══ Extracted records ══

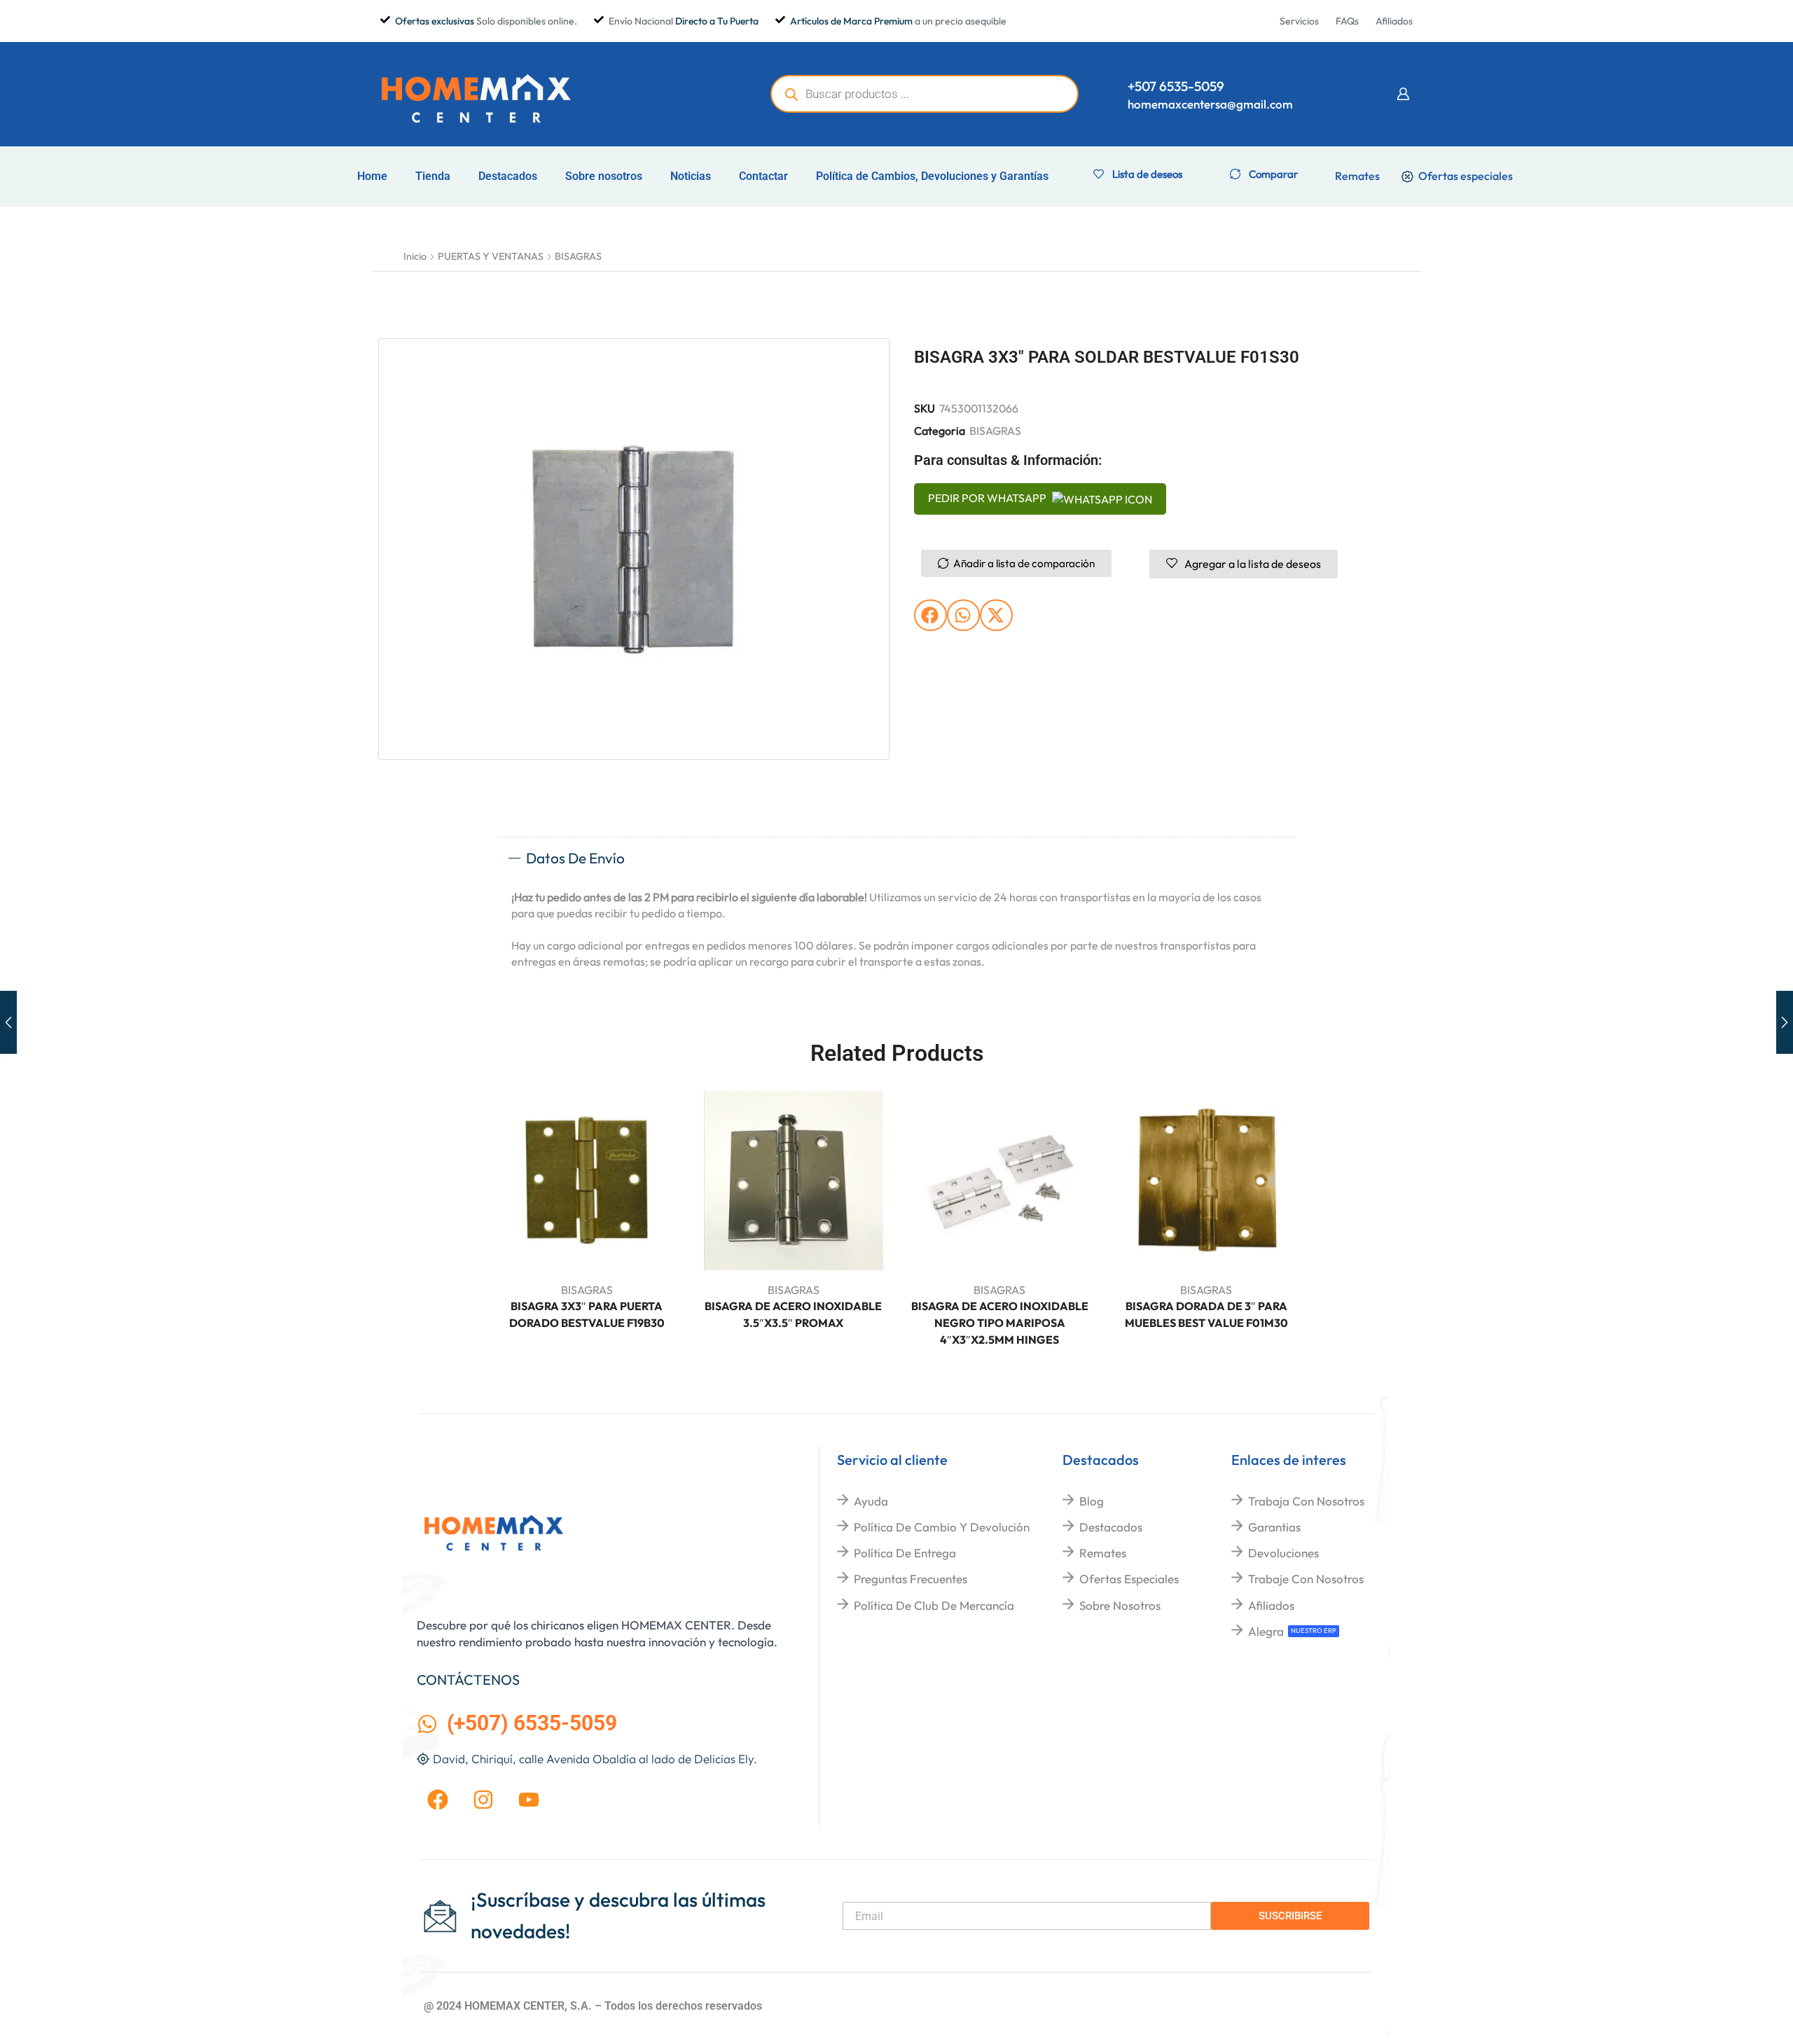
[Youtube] (529, 1800)
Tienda (432, 176)
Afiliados (1271, 1605)
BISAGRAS (578, 256)
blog (1091, 1501)
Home (372, 176)
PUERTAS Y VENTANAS (491, 256)
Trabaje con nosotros (1306, 1578)
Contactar (763, 176)
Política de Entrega (905, 1552)
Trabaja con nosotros (1306, 1501)
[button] (1403, 94)
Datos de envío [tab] (575, 858)
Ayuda (871, 1501)
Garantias (1274, 1527)
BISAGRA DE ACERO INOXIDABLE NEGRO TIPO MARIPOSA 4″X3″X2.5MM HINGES (999, 1323)
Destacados (507, 176)
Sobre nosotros (603, 176)
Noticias (690, 176)
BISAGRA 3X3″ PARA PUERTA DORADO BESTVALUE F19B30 (587, 1314)
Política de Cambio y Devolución (942, 1527)
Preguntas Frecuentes (910, 1578)
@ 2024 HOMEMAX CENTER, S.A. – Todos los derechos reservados (593, 2005)
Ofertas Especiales (1129, 1578)
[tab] (896, 858)
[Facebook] (438, 1800)
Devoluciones (1283, 1552)
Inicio (415, 256)
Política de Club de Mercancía (934, 1605)
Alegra (1266, 1631)
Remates (1102, 1552)
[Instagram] (483, 1800)
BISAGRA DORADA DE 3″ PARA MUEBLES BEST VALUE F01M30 (1206, 1314)
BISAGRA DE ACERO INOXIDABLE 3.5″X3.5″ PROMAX (793, 1314)
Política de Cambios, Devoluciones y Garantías (932, 176)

═══

§ What you need to do:
Repeat the line containing "Contactar (763, 176)" and all subsequent lines through the final line of the data, exactly and with no others.

§ Exercise result:
Contactar (763, 176)
Política de Entrega (905, 1552)
Trabaja con nosotros (1306, 1501)
[button] (1403, 94)
Datos de envío [tab] (575, 858)
Ayuda (871, 1501)
Garantias (1274, 1527)
BISAGRA DE ACERO INOXIDABLE NEGRO TIPO MARIPOSA 4″X3″X2.5MM HINGES (999, 1323)
Destacados (507, 176)
Sobre nosotros (603, 176)
Noticias (690, 176)
BISAGRA 3X3″ PARA PUERTA DORADO BESTVALUE F19B30 (587, 1314)
Política de Cambio y Devolución (942, 1527)
Preguntas Frecuentes (910, 1578)
@ 2024 HOMEMAX CENTER, S.A. – Todos los derechos reservados (593, 2005)
Ofertas Especiales (1129, 1578)
[tab] (896, 858)
[Facebook] (438, 1800)
Devoluciones (1283, 1552)
Inicio (415, 256)
Política de Club de Mercancía (934, 1605)
Alegra (1266, 1631)
Remates (1102, 1552)
[Instagram] (483, 1800)
BISAGRA DORADA DE 3″ PARA MUEBLES BEST VALUE F01M30 (1206, 1314)
BISAGRA DE ACERO INOXIDABLE 3.5″X3.5″ PROMAX (793, 1314)
Política de Cambios, Devoluciones y Garantías (932, 176)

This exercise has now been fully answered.